# Start of EXCERPT
No, they are what makes the person (even if they never apply for citizenship;
the form has nothing to do with citizenship applications) unquestionably a
criminal under US law if they've ever done the thing asked about in the
question and denied it on the form, because US law doesn't unconditionally
exert universal jurisdiction over all instances of the international crimes
identified, but it does over lying to the US government.

------
yial
I recently (as of about 5 weeks ago) stopped working in gun sales. (Relevance
in a moment.).

While I think this case is absolutely outrageous...

There’s a form called the 4473 that you fill out when you purchase a firearm
in the US. (Among other forms depending on state ).

This form has a bank of questions such as “are you the actual purchaser of the
firearm” to “are you an addict and illegal user of drugs”. And while you would
think no one would answer “yes” to the wrong questions, people do.

I will also say, I wish literacy (is that the right word here, it’s very early
in the morning where I am at ) was a requirement. A frequent question I would
get for one question, which read “have you ever renounced your US citizenship”
would be variations of “is this asking me if I’m a Mexican?” Or “re-no-unsed,
is that like a place?”

Though perhaps I need to be less judge mental. I denied a lot of sales.
# End of EXCERPT
# Start of DATA SECTION
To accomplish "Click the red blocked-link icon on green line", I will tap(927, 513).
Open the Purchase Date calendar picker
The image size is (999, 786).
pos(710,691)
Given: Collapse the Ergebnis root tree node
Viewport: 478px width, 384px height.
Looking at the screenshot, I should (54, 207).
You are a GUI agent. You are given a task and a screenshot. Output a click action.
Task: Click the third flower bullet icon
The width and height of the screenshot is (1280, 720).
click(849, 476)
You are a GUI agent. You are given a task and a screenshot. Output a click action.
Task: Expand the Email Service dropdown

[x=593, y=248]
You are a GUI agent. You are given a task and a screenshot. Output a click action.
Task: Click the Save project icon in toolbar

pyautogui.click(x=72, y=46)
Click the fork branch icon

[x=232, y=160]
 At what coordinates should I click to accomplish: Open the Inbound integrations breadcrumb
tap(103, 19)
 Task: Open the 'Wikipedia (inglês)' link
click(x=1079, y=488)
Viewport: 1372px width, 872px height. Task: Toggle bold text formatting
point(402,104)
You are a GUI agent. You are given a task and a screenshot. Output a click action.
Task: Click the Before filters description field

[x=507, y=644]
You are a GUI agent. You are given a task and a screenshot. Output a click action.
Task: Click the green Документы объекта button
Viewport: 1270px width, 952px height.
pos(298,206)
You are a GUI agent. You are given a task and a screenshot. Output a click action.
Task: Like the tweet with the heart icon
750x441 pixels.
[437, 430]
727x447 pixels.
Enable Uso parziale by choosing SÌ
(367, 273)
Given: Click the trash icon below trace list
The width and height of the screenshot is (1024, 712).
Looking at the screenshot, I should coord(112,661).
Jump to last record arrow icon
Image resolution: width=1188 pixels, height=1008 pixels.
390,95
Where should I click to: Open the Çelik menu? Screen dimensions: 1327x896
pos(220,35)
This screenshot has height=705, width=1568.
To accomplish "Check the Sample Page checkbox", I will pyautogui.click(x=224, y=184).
# End of DATA SECTION
* REQUESTS *
[a] Answer these about the forum excerpt:
(i) According to the first comment, what does US law exert jurisdiction over even though it does not unconditionally exert universal jurisdiction over the international crimes identified?
(ii) About how long ago did the poster yial stop working in gun sales?
(iii) What form number is filled out when someone purchases a firearm in the US?
[b] Please repeat the forum excerpt starting at "No, they are" and ending at "the US government.".
[c] Write the next part of the forum excerpt, picking up after its final sentence.

* ANSWERS BY TASK *
[a]
(i) Lying to the US government.
(ii) About 5 weeks ago.
(iii) The 4473.

[b]
No, they are what makes the person (even if they never apply for citizenship;
the form has nothing to do with citizenship applications) unquestionably a
criminal under US law if they've ever done the thing asked about in the
question and denied it on the form, because US law doesn't unconditionally
exert universal jurisdiction over all instances of the international crimes
identified, but it does over lying to the US government.

[c]
------
blackbrokkoli
This is an excellent example of one of the three pillars of classic test
theory (the basis of which such forms _should_ be based), validity:

Is this parameter measuring what I want to measure?

This is an examplariously hilarious case of absolutely not. Saved.

------
mikejb
Note that 'terrorist' is a larger group of people than some might imagine. My
favorite example is the "Animal Liberation Front", a group of militant self-
proclaimed animal lovers that, after burning down enough buildings, got on the
FBI's "domestic terrorist" list.

So if you are member of the ALF, you'd have to tick this box; Otherwise it'll
be another item on the list you can get arrested for.

[1] is a list of organizations on the US' 'domestic terrorism' list.

[1]
[https://en.wikipedia.org/wiki/Domestic_terrorism_in_the_Unit...](https://en.wikipedia.org/wiki/Domestic_terrorism_in_the_United_States#Terrorist_organizations)

------
anon49124

        [ ] Yes, I am a psychopathic axe murderer looking for my next victim.
    
        [ ] Yes, I am avoiding taxes that would make the Panama Papers blush.
    
        [ ] Yes, I am a going to Bermuda to marry my underage girlfriend.
    
        [ ] Yes, I am a terrorist, the bombs are at home.
    
    

_I dunno which to pick, maybe all but the girlfriend one. Which did you
choose, deary?_

------
amingilani
This was without a doubt my worst fear when filling out the visa application
form. I went back and rechecked five times, just to ensure I didn't actually
declare myself a terrorist.

Now, I know what happens.

------
kirkules
Can you imagine if your browser or some add-on decided you could auto-fill
info. on a form like that, and inappropriately checked the box or filled the
radio button or whatever?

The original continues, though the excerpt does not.